Vanté sur son affiche par le réalisateur complice de Miyazaki, Isao Takahata, Un été avec Coo n’est pas sans rappeler l’un des chefs-d’œuvre du maître, le méconnu Pompoko… la maîtrise de la narration en moins. Se perdant dans les méandres d’une mise-en-scène qui semble souvent ignorer les bienfaits de l’ellipse, Coo est un ersatz parfois charmant, parfois lourd d’E.T. − mais qui possède suffisamment de qualités pour susciter l’intérêt.
Le Kappa est un esprit des rivières japonais, une sorte d’être entre la tortue et la grenouille, dont la principale caractéristique est de posséder au sommet de la tête une « assiette », sorte de tonsure qui, si elle se trouve totalement séchée, cause une extrême faiblesse à la créature.

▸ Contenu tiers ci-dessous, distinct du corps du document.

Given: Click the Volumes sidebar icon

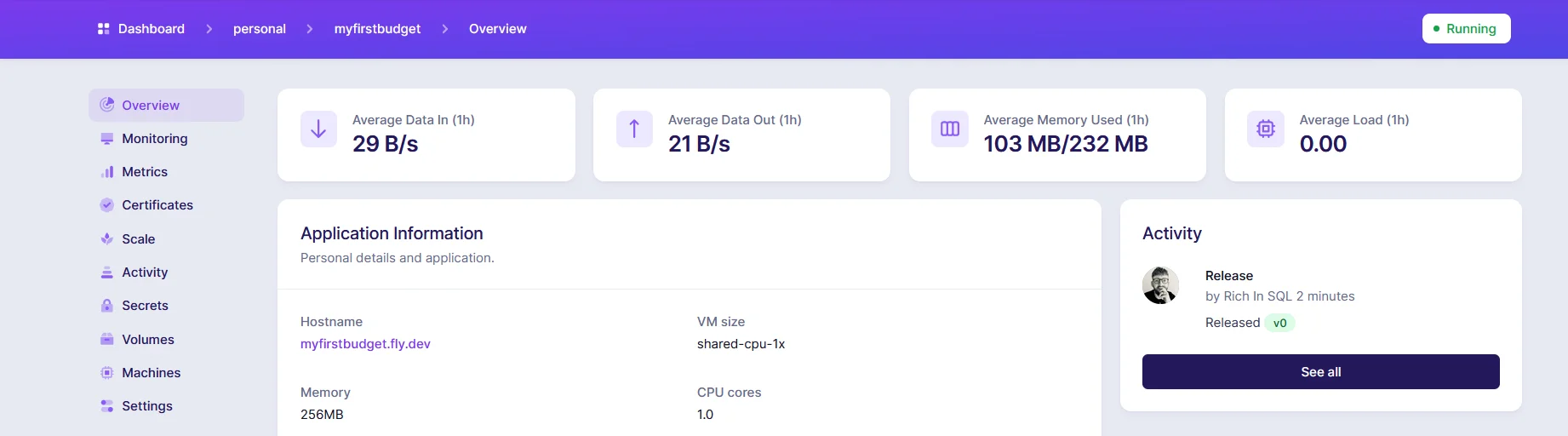Looking at the screenshot, I should click(107, 339).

Lorsque son père est tué par un samouraï aviné à la fin de l’ère Edo, un jeune Kappa, laissé seul, se retrouve prisonnier de la terre suite à un concours de circonstances. Un siècle plus tard, totalement desséché, il est découvert par le jeune Kôichi, qui le ramène chez lui, causant évidemment toutes sortes de catastrophes et suscitant la curiosité de tout un chacun. Mais Coo, le jeune Kappa, reste quant à lui bien seul…
La thématique des esprits de la culture animiste japonaise reste une constante de l’animation venue du pays du Soleil Levant, sur le petit ou le grand écran. Avec une donnée tout aussi régulière : la mélancolie, et la tristesse, de ne voir en ces esprits que les reliques d’un passé qu’on devine à tout jamais enfui. Comme dans Pompoko, comme dans Le Voyage de Chihiro, Mari Iyagi, Spice and Wolf…, on ressent à la vision des aventures du petit Kappa Coo une tristesse réelle, legs de la conscience toujours plus aiguë, jetée au visage des Japonais par leurs metteurs en scène d’animation, du fait que l’homme se pose chaque jour un peu plus comme un tortionnaire de la nature et de la planète. L’ère de la symbiose animiste avec les esprits est révolu, et l’animation continue d’en faire son deuil, en ne proposant que fort rarement un espoir alternatif. Il faut pour cela les épaules solides d’une Princesse Mononoke, d’une Nausicaä… ou les audaces douces et bienvenues d’Un été avec Coo. Car ce dernier fait étonnamment partie des films qui offrent une alternative. Cette alternative, c’est à la fois cette merveilleuse scène où se manifeste le grand Dragon de la pluie et du marais, dont on rêverait qu’il noie Tokyo sous ses eaux ; mais c’est aussi et surtout une fin en demi-teinte, une audace narrative étonnante dans un film pour le moins… appliqué.
Appliqué parce que le réalisateur Keiichi Hara semble vouloir souligner avec une redoutable régularité toutes les étapes de son récit, pour la plupart terriblement galvaudées (l’amitié difficile entre le héros et une jeune fille, les rapports entre une foule bête et méchante et le mignon petit Coo…), sans jamais recourir à l’ellipse. Pendant plus de deux longues heures, nous voilà donc à suivre la progression d’un récit entendu, aux étapes reprises des maîtres étalons du genre, E.T. en tout premier lieu. Une tendance au pathos très appuyée achève d’alourdir un film qui brille pourtant, comme on l’a déjà dit, par certaines beautés inattendues, mais aussi par une expressivité étonnante chez des protagonistes au graphisme pourtant des plus sommaires, et surtout par une peinture charmante et très bien vue du quotidien d’une famille tokyoïte dans laquelle l’irruption de Coo va révéler les schismes, petits abcès et petites faiblesses – pour, évidemment, mieux les résoudre.
Plus naïf et innocent que mièvre, Un été avec Coo souffre donc d’un manque singulier de capacité à choisir une narration elliptique, et qui impliquerait plus ses spectateurs. En cela, surtout, il reste un film qui s’adresse avant tout au plus jeunes, auxquels il délivre un salutaire message de tolérance et de tendresse. Les autres, cependant, peuvent trouver un réel plaisir à cette peinture d’une famille touchée par le virus de la solitude urbaine, et que « recolle » l’arrivée de cet improbable petit être ; et surtout à ces scènes d’une grande poésie et d’une douceur inattendue qui finissent avec subtilité un film qui pourtant en manque singulièrement.